start Data lines
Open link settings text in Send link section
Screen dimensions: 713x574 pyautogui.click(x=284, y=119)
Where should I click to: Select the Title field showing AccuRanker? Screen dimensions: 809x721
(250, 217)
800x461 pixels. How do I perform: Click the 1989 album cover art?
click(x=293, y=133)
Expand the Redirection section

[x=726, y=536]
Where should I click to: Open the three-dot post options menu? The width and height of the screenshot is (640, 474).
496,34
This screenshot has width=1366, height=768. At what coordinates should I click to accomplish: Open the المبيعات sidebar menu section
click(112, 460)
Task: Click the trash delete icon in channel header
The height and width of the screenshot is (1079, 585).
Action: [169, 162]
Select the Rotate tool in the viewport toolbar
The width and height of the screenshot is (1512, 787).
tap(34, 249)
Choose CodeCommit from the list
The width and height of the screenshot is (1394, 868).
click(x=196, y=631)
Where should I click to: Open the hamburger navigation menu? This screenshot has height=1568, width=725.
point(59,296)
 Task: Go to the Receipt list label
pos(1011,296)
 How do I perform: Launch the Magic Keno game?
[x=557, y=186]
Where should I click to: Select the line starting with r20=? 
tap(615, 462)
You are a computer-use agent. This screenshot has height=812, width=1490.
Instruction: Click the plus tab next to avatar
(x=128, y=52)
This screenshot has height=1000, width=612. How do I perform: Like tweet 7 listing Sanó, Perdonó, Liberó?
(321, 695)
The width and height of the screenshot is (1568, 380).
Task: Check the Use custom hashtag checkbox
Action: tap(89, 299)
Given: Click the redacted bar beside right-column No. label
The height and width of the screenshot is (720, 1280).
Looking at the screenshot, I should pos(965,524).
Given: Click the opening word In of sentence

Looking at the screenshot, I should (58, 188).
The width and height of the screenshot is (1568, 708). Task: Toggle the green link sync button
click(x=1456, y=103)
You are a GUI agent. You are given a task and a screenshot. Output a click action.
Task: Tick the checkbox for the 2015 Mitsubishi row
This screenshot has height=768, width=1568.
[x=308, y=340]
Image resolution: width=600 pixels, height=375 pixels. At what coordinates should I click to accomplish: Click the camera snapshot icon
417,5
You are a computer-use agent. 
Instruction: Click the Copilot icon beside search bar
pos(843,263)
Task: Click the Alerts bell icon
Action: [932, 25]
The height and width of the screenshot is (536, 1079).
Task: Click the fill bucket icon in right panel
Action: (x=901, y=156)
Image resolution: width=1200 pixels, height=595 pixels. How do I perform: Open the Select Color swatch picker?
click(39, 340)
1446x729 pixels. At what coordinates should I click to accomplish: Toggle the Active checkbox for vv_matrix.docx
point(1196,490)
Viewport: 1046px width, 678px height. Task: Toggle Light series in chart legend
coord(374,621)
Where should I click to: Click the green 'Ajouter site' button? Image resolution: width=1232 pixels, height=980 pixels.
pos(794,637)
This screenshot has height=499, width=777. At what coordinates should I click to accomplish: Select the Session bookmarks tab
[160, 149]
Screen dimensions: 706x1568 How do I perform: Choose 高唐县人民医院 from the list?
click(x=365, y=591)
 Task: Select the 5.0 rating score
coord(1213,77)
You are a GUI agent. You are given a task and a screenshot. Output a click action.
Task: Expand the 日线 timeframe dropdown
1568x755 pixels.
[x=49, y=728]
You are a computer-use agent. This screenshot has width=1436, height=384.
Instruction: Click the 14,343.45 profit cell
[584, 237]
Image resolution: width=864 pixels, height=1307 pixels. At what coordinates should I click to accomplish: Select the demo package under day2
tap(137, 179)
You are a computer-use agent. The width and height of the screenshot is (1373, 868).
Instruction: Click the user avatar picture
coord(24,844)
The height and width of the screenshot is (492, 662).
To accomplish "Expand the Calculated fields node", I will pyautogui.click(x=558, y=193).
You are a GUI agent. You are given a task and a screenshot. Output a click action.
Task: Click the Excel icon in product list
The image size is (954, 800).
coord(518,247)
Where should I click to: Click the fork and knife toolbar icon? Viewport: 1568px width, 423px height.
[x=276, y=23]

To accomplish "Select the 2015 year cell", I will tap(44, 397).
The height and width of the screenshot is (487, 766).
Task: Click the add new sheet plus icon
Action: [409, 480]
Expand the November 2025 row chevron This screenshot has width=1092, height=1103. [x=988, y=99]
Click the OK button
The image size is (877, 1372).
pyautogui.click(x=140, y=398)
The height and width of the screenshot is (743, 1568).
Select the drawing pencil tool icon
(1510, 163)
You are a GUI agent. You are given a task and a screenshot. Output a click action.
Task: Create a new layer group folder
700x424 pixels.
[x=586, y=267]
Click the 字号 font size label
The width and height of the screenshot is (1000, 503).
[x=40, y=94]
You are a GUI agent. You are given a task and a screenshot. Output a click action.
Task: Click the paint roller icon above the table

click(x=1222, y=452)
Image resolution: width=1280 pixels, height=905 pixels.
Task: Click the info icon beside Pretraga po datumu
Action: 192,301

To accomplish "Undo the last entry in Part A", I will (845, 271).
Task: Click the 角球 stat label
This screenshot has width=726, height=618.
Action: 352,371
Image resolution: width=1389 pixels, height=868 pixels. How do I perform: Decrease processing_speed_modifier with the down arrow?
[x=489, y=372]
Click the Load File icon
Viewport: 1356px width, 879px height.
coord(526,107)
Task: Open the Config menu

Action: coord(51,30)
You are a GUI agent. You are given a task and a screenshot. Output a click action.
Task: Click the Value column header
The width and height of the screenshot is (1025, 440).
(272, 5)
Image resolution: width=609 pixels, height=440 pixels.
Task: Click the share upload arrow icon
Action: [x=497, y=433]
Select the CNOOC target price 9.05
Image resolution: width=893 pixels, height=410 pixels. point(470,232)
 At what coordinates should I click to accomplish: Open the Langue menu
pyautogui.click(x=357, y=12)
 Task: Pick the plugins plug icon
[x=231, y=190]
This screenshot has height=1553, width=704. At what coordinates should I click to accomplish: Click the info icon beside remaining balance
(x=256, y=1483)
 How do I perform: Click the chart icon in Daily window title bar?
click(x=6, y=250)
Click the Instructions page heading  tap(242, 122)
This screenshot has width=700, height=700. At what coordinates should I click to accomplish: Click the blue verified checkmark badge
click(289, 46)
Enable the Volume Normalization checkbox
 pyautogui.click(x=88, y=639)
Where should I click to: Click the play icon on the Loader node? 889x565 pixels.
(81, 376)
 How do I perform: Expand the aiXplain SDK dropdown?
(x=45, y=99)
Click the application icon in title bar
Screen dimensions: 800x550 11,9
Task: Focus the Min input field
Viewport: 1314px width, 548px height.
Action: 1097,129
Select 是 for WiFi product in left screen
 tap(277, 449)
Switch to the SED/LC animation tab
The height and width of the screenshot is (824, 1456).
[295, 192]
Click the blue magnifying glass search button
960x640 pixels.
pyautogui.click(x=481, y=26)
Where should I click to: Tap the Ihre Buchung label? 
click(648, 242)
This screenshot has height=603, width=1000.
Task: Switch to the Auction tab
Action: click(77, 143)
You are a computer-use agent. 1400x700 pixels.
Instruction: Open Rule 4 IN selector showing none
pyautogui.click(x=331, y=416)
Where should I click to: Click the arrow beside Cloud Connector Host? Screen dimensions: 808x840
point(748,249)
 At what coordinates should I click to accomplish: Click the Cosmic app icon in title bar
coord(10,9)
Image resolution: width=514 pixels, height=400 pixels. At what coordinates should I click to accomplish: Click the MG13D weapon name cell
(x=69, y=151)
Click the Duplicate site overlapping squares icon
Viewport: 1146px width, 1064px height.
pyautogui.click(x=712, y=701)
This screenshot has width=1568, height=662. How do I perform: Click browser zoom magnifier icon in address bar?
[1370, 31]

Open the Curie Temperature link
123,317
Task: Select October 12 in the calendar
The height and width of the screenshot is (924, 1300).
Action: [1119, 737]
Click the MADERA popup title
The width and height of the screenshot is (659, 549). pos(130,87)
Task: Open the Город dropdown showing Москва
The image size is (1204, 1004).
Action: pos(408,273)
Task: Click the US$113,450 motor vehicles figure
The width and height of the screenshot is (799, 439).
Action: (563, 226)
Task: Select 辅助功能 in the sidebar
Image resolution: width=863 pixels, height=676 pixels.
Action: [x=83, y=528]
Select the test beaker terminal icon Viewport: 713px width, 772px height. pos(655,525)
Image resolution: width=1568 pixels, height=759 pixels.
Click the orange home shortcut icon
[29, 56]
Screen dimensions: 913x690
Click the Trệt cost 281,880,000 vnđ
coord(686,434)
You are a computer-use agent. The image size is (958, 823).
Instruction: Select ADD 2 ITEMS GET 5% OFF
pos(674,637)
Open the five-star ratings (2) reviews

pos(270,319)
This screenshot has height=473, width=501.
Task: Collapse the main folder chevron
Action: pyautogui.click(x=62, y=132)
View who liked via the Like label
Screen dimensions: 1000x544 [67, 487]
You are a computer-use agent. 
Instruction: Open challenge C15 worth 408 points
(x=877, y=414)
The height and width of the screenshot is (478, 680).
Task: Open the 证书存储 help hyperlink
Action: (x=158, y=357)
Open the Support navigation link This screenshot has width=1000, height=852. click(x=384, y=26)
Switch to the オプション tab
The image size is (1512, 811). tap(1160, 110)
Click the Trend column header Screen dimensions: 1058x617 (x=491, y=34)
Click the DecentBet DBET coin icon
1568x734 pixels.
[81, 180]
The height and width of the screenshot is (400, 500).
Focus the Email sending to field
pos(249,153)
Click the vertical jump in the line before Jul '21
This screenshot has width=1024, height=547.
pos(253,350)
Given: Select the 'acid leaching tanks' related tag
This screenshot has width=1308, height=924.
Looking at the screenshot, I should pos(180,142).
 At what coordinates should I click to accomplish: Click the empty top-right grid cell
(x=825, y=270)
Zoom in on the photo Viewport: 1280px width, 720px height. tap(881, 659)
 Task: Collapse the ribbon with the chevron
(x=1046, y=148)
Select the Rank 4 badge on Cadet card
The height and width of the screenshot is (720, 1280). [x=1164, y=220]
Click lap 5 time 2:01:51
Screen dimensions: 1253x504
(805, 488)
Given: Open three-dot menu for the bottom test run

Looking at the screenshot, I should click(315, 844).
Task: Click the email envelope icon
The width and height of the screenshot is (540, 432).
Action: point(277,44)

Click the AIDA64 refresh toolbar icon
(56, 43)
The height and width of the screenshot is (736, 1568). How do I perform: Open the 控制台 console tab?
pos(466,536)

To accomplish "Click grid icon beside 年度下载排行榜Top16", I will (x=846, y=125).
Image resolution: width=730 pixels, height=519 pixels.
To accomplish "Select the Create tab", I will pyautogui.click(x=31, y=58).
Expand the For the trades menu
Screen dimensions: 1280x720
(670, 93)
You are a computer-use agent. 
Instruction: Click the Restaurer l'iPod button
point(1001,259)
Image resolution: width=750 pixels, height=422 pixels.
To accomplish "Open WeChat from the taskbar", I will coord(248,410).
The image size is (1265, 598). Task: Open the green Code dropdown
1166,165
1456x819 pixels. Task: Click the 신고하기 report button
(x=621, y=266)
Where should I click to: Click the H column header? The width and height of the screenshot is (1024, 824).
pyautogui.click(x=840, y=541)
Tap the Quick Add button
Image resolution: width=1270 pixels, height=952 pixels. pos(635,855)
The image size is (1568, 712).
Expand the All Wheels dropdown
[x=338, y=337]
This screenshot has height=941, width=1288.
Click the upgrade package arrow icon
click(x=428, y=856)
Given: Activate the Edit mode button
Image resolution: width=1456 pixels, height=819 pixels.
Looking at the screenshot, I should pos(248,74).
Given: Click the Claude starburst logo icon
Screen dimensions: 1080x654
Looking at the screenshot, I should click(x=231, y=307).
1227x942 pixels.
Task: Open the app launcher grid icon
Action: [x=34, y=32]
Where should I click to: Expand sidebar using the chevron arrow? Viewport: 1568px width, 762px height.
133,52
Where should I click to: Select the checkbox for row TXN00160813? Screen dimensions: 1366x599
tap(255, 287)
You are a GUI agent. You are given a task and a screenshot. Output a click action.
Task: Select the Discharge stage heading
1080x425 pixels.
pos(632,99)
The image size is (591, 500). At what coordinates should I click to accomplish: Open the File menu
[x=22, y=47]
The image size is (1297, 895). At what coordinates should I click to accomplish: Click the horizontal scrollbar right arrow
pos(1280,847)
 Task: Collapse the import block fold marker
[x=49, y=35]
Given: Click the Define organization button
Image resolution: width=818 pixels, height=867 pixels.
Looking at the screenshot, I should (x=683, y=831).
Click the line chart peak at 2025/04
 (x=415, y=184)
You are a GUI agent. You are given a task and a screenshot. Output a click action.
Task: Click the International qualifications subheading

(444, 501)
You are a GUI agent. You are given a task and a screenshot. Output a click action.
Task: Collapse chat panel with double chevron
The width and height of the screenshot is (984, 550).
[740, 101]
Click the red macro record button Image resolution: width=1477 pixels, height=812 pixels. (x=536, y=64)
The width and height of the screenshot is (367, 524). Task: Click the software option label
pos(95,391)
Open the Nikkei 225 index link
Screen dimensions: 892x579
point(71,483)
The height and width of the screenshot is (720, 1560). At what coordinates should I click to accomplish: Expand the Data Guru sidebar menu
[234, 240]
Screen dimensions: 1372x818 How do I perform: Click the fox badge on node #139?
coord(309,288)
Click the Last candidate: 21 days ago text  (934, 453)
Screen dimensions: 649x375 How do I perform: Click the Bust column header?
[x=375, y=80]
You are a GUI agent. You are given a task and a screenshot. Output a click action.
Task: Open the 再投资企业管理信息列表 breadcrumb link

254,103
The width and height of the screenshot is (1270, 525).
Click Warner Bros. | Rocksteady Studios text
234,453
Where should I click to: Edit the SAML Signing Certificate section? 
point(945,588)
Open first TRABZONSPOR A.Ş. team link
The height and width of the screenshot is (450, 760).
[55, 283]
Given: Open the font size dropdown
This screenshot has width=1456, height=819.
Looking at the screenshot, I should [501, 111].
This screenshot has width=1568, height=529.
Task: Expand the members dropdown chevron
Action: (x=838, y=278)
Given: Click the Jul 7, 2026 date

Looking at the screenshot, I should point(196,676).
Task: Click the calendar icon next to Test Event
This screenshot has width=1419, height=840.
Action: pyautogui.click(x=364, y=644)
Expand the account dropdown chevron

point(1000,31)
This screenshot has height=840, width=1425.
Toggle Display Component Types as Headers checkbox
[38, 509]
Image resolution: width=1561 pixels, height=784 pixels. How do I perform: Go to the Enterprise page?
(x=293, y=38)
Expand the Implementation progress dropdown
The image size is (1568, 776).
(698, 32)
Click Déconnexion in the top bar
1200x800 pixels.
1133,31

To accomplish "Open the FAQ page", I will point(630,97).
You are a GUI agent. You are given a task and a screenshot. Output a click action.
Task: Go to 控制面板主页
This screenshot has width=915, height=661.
end Data lines
◆ Task details: Copy out the stretch of the records from their beginning through the line containing "[x=726, y=536]", character for character.

◆ Written reply:
Open link settings text in Send link section
Screen dimensions: 713x574 pyautogui.click(x=284, y=119)
Where should I click to: Select the Title field showing AccuRanker? Screen dimensions: 809x721
(250, 217)
800x461 pixels. How do I perform: Click the 1989 album cover art?
click(x=293, y=133)
Expand the Redirection section

[x=726, y=536]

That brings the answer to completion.